SET EXERCISE: Change "Tap" to "Click" in the lines below, keeping everything else the same. Leave the pictures out of your answer.

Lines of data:
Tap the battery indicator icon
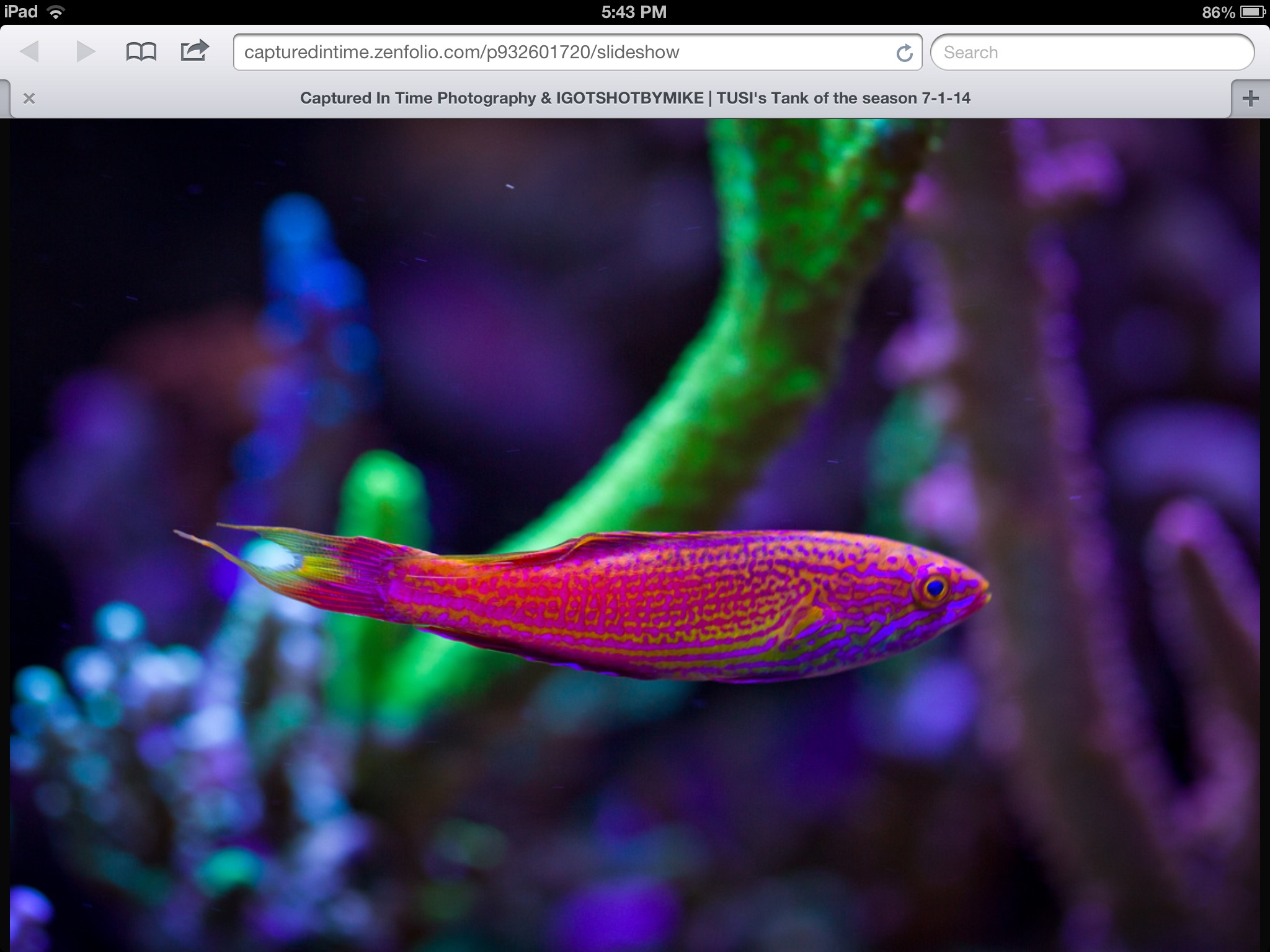(x=1252, y=12)
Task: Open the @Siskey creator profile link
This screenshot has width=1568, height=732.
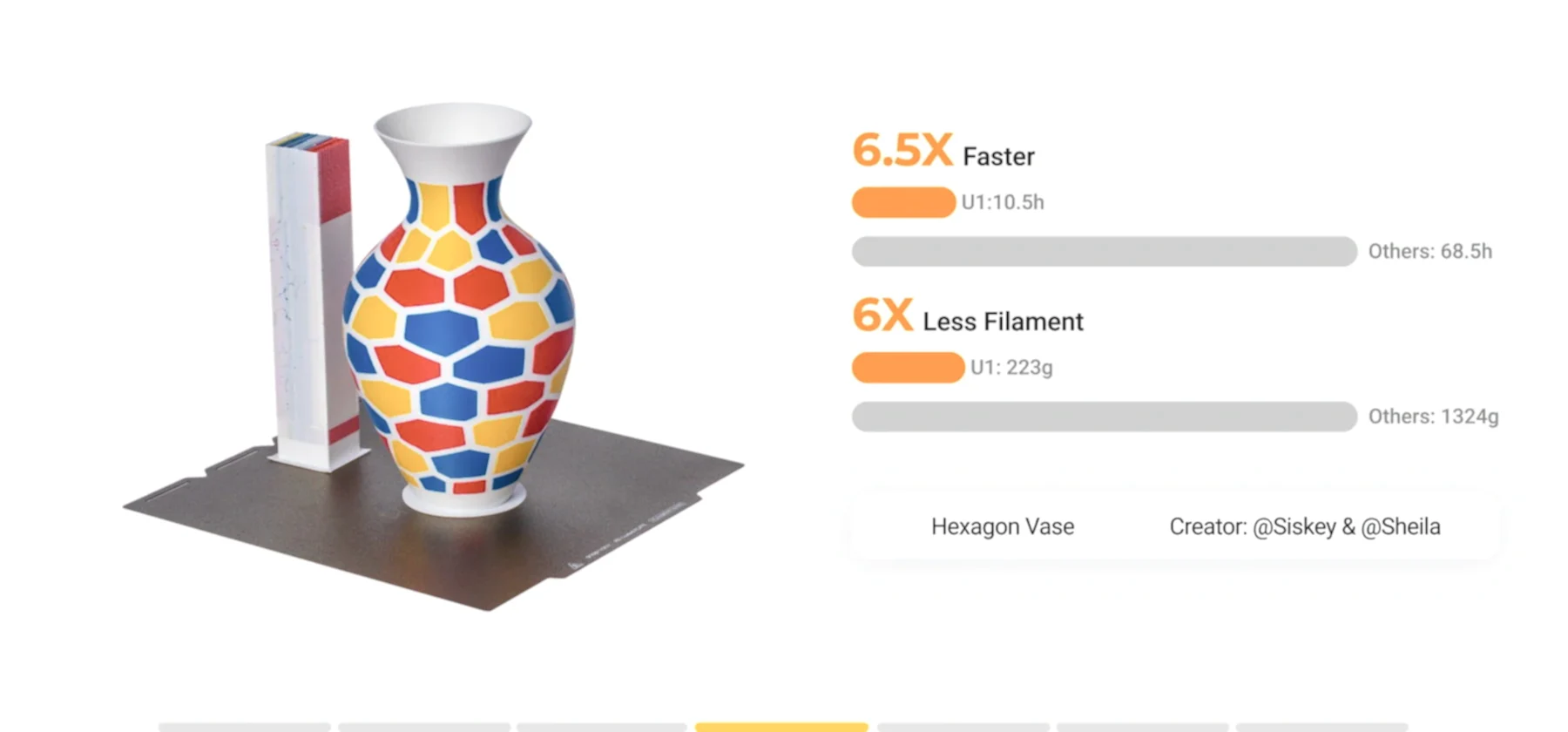Action: (1294, 526)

TASK SOLUTION:
Click the battery indicator icon
(x=1252, y=12)
Task: Open the @Siskey creator profile link
This screenshot has width=1568, height=732.
Action: (1294, 526)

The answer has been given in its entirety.